A new positive Hydroxychloroquine trial, my systematic review, and updating beliefs

Updated: Apr 15, 2020

In medicine, it is common to see many reasearch papers on the same topic. The evidence gets produced at such a fast pace it is hard for laypersons, and even doctors, to keep up. The purpose of this email is to produce a systematic review of the evidence for hydroxychloroquine, incorporate this new evidence, and update our beliefs.

What is a systematic review?

A systematic review is an up-to-date and unbiased review of an idea or treatment. The core concepts of a systematic review are as follows:


  1. Unbiased - Start from scratch without preconceived notions. Do not bring personal beliefs into the review.

  2. Asses the quality of evidence - there is a hierarchy of the evidence. Some evidence is better than other evidence.

  3. Comprehensive - Look at all the evidence. All the studies. Evidence that confirms the treatment and evidence that disconfirms the treatment.

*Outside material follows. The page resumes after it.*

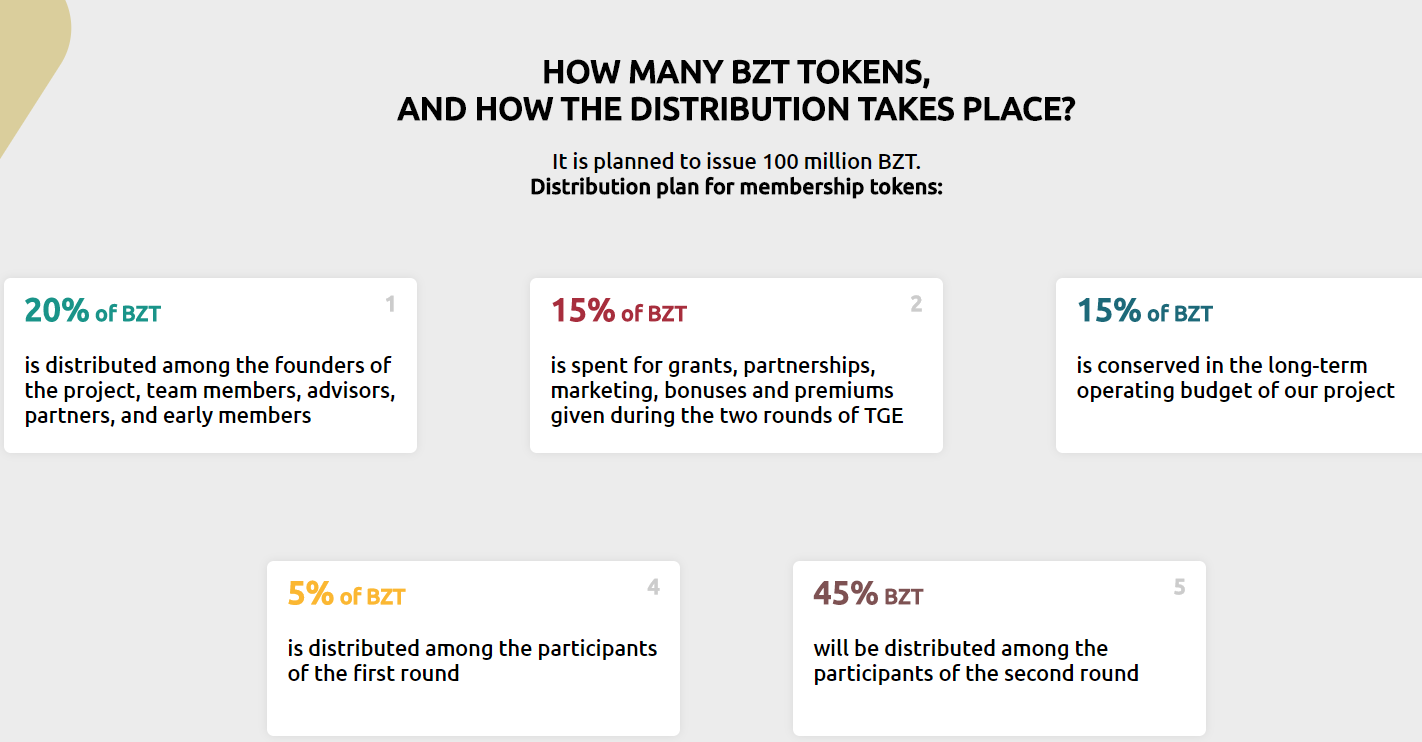Click card number 1 badge
Viewport: 1422px width, 742px height.
click(x=391, y=304)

Ultimately, the main objective of the systematic review is to avoid the human tendency to confirmation bias. Eloquently explained by Voltaire,


"The human brain is a complex organ with the wonderful power of enabling man to find reasons for continuing to believe whatever it is that he wants to believe."

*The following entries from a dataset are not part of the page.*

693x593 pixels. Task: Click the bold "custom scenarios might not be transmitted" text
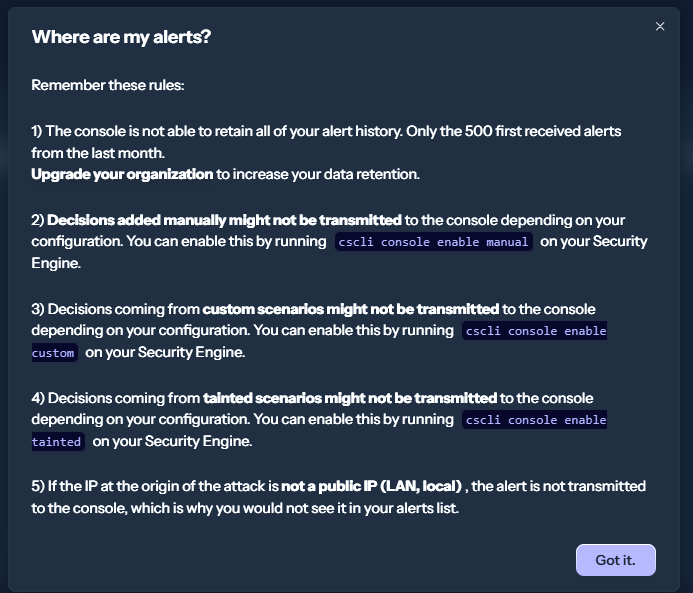(x=350, y=309)
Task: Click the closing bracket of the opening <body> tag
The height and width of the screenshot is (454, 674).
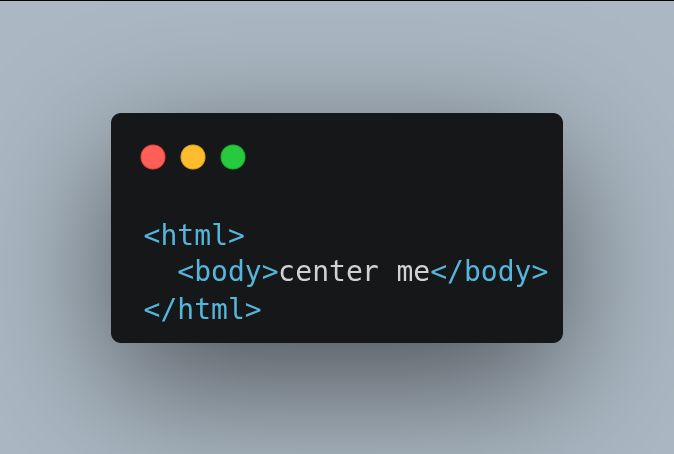Action: (270, 273)
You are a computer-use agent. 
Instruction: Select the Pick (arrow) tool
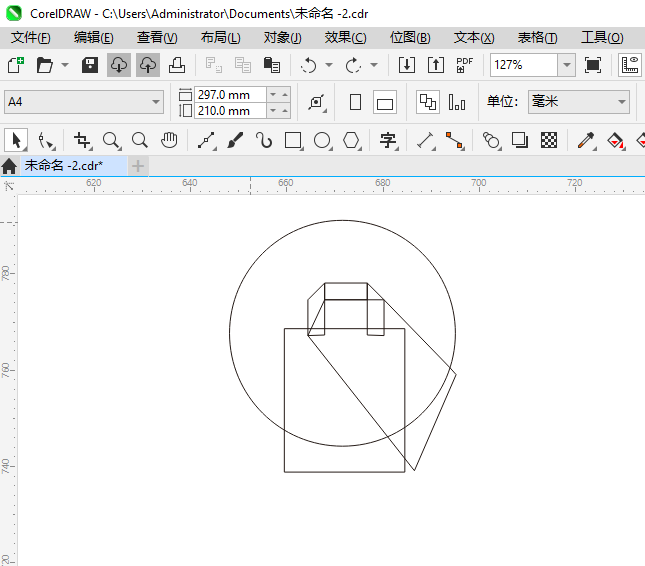[15, 140]
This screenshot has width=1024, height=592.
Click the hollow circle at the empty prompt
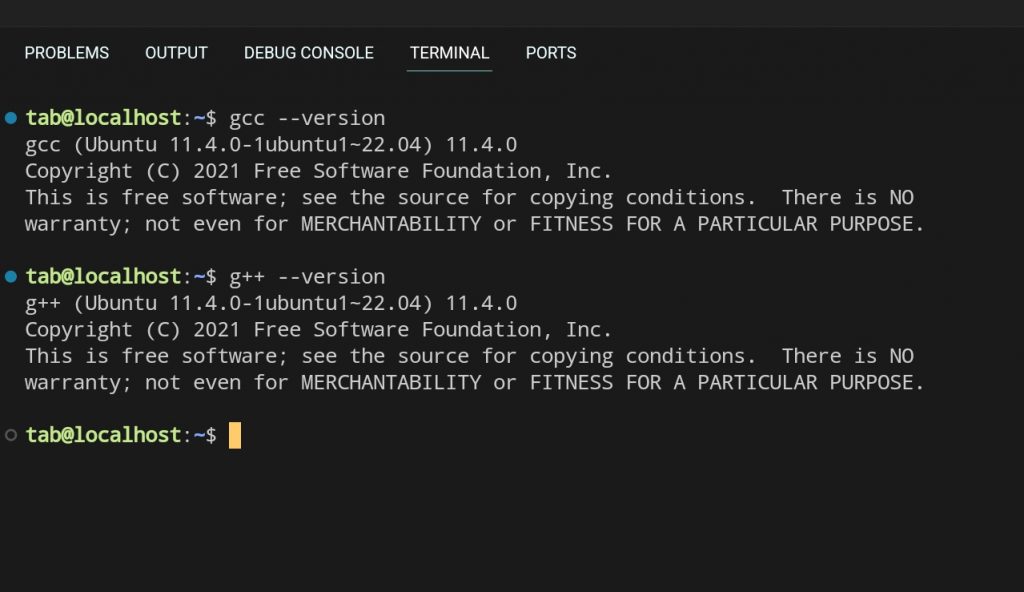pos(11,435)
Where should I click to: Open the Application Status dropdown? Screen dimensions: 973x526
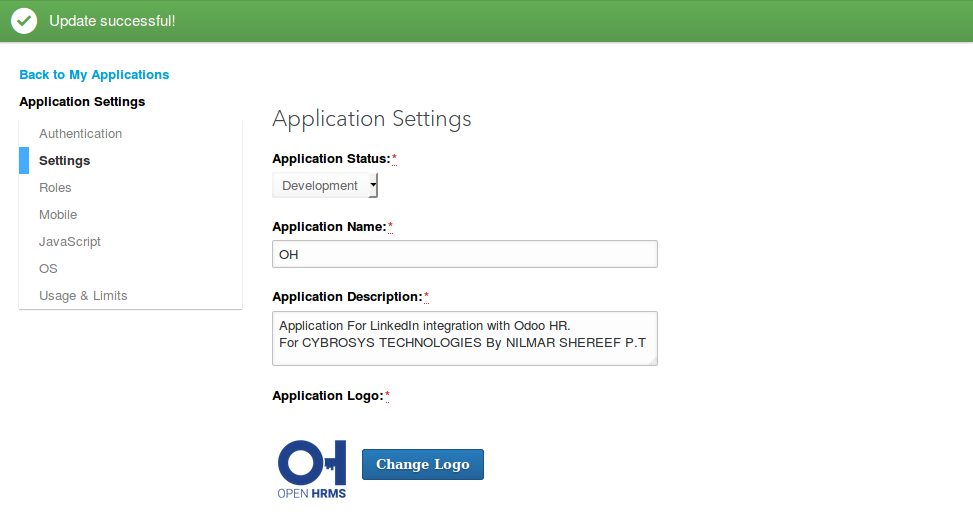click(325, 186)
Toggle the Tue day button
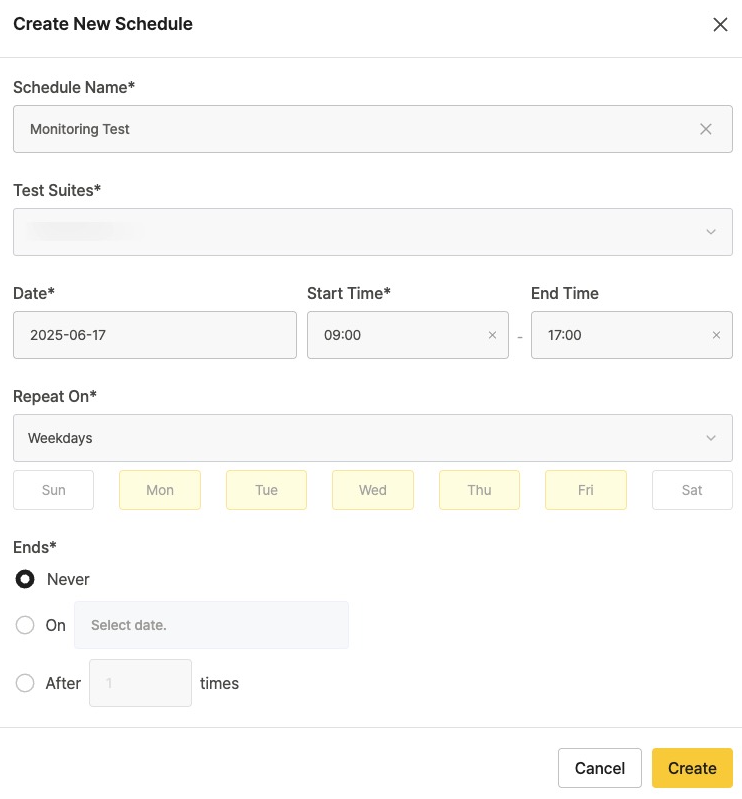 [x=266, y=490]
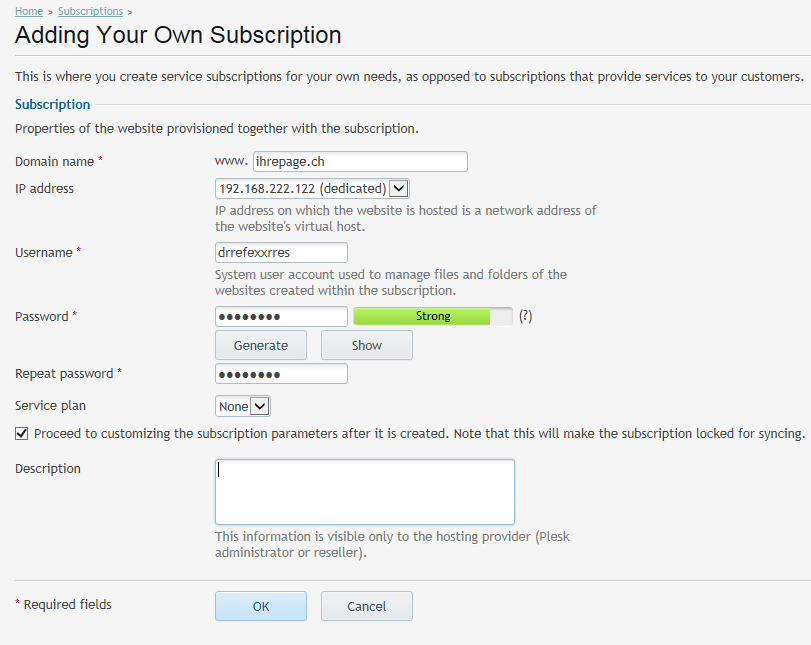The image size is (811, 645).
Task: Click the Subscription section heading
Action: tap(52, 104)
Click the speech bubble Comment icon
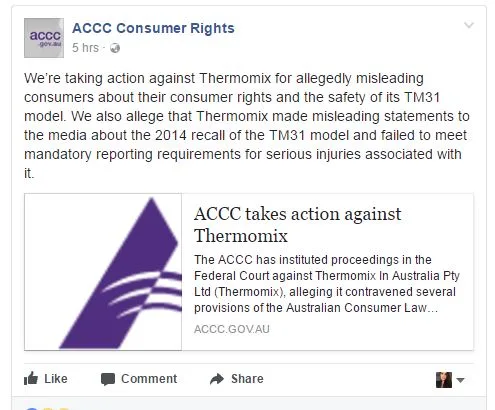Screen dimensions: 495x410 coord(108,379)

A systematic review of hydroxychlorquine


I will review the evidence for hydroxychloroquine and sort it by different evidence types. Bear in mind, the evidence is coming very quickly and many studies have not been peer reviewed. I will do my best:

In vitro studies - in vitro literally means “in glass”; studies done in a test tube or in the lab. Some in vitro studies try to find compounds that can reduce SARS-CoV-2 viral replication. Others try to identify protein targets for the virus, and suggest compounds known to block or disturb that protein. These high-throughput screening studies search libraries of thousands of compounds. They can generate a lot of potential drug candidates. One study for example, generated over 69 different agents, and this was after limiting the search to drugs already in use. This high hit rate is not evidence for the reliability of in vitro studies, but quite the contrary - in vitro evidence is not specific and generates mainly false positives. Hydroxychlorquine is one of the many compounds mentioned in these studies. This is weak evidence at best.

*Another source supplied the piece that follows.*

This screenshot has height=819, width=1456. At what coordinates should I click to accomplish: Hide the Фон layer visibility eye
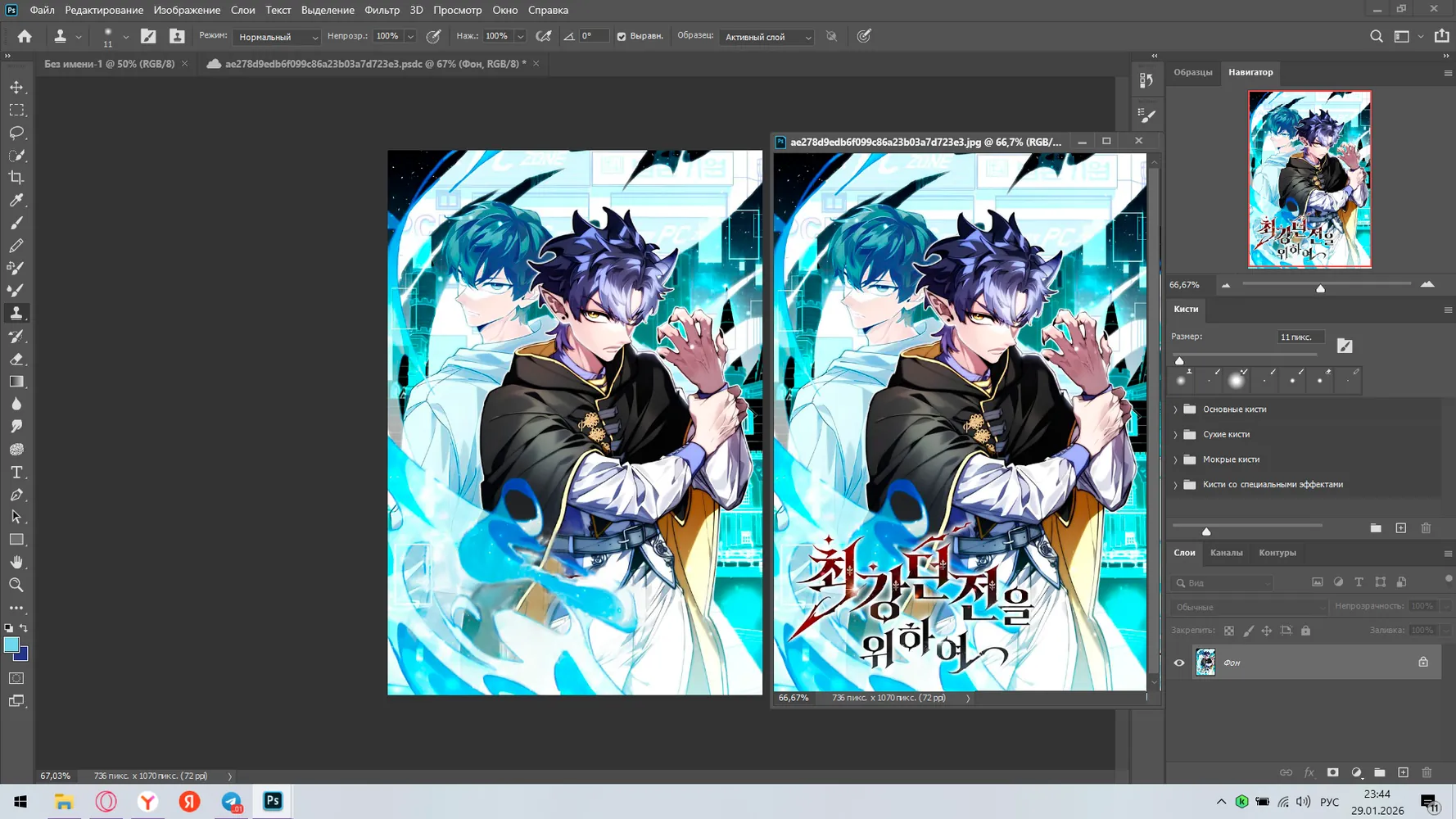click(1179, 663)
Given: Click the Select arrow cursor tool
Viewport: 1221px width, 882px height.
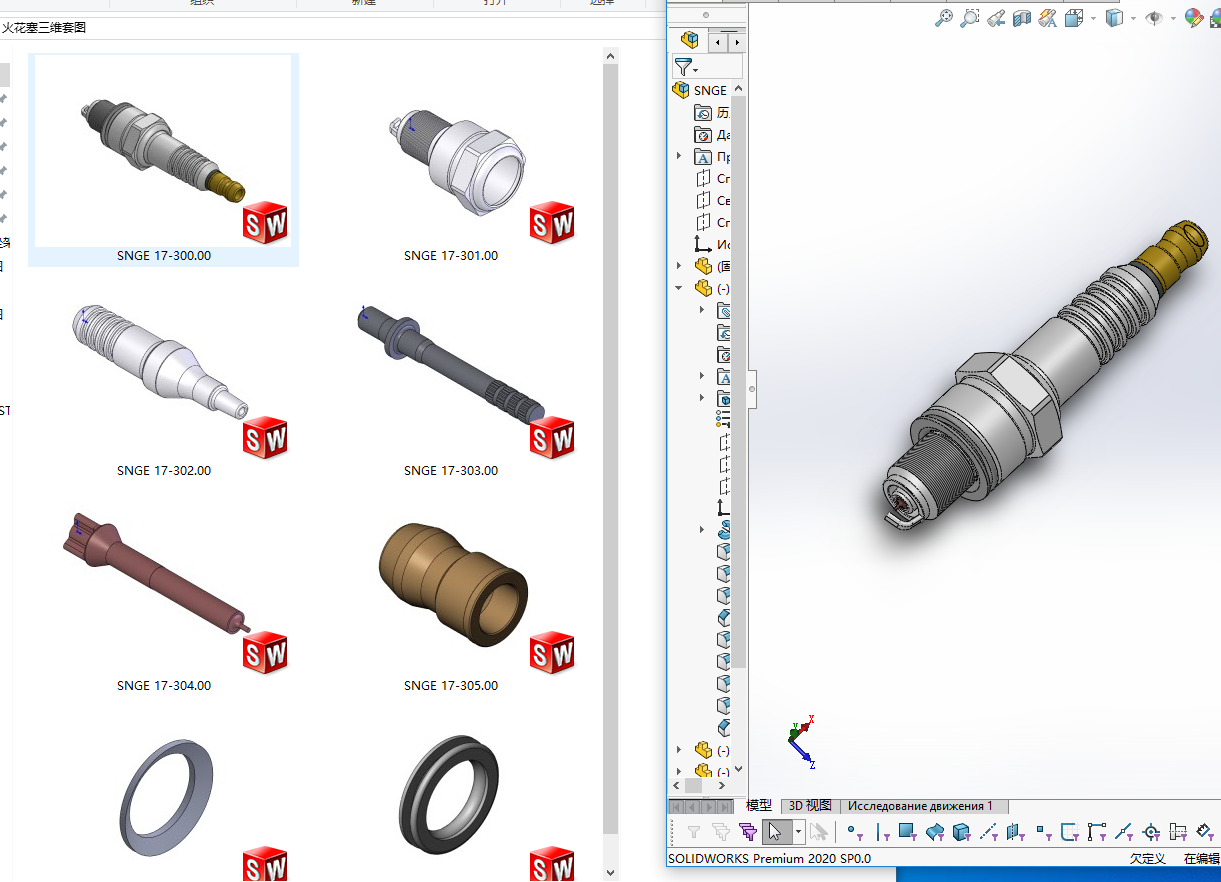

Mechanism of action - It's nice to know how a drug works. It does not prove that a drug works - but it helps. Moreover, it's not essential to know the mechanism of action - there are many drugs that work, but we don’t really know their mechanism of action. Nonetheless, in vitro studies of hydroxychloroquine demonstrate that it has anti-viral properties; it can prevent viral replication of SARS-CoV-2. It's easy to see how this could help the outcome of the infection. Hydroxchloroquine also has anti-inflammatory properties; it is used in autoimmune diseases to suppress the immune system. How could this help COVID-19? It has been hypothesized that the real problem with COVID-19 is not the infection, but the immune system response. SARS-CoV-2 stimulates the immune system too much, causing swelling in the lungs. Hydroxychloroquine could potentially mute this response. (If this is true by the way, you may want to avoid things that claim to “boost your immune system”?). However, none of these claims are specific to hydroxychloroquine; there are many compounds that are anti-virals and many compounds that are anti-inflammatory. Very few of them have proven to save lives with other similar viral infections. Therefore, finding a mechanism of action is not specific to hydroxychloroquine, and is weak evidence that a medication works.

Anecdote and uncontrolled trials - As discussed previously, a control group is essential when studying a disease that has a >95% recovery rate. Most patients with COVID-19 will recover with no treatment at all. Consequently, if someone gets better after a treatment, it is much more likely to be the natural history of the disease than the treatment. Because of these characteristics, COVID-19 is the perfect set-up for false anecdotes. Treatments that look like they work but don't. For example, the alternative medicine doctor, David Brownstein MD, is recommending breathing treatments of iodine and hydrogen peroxide in the lungs. (Don't try this at home kids!!). Iodine and hydrogen peroxide can kill the virus in a Petri dish - why not breathe them into your lungs with a nebulizer? In the video below, he sits with one of his patients who relays the harrowing story of his COVID-19 disease, the nebulizer treatment, and how it saved his life.

concierge medicine islon woolf anecdotal evidence

Dr Brownstein takes full credit for the recovery, of course, painfully reminding us of another famous quote by Voltaire, “Let nature do the healing, and the doctor takes the fee”. In a bizarre twist of events, the patient admits in the video that he actually never got tested for COVID. He just assumed he had it because he was “really sick”, highlighting the need to fully interrogate any anecdote you hear. If you are willing to accept the anecdotes of hydroxychloroquine, you should be willing to accept the anecdotes of nebulized iodine and hydrogen peroxide. There is nothing that makes the anecdotes of hydroxycholorquine any more credible than the anecdotes of nebulized iodine and hydrogen peroxide. Either all of these treatments work, or anecdotes are misleading. You decide. According to evidence-based medicine, anecdotes are very poor quality evidence.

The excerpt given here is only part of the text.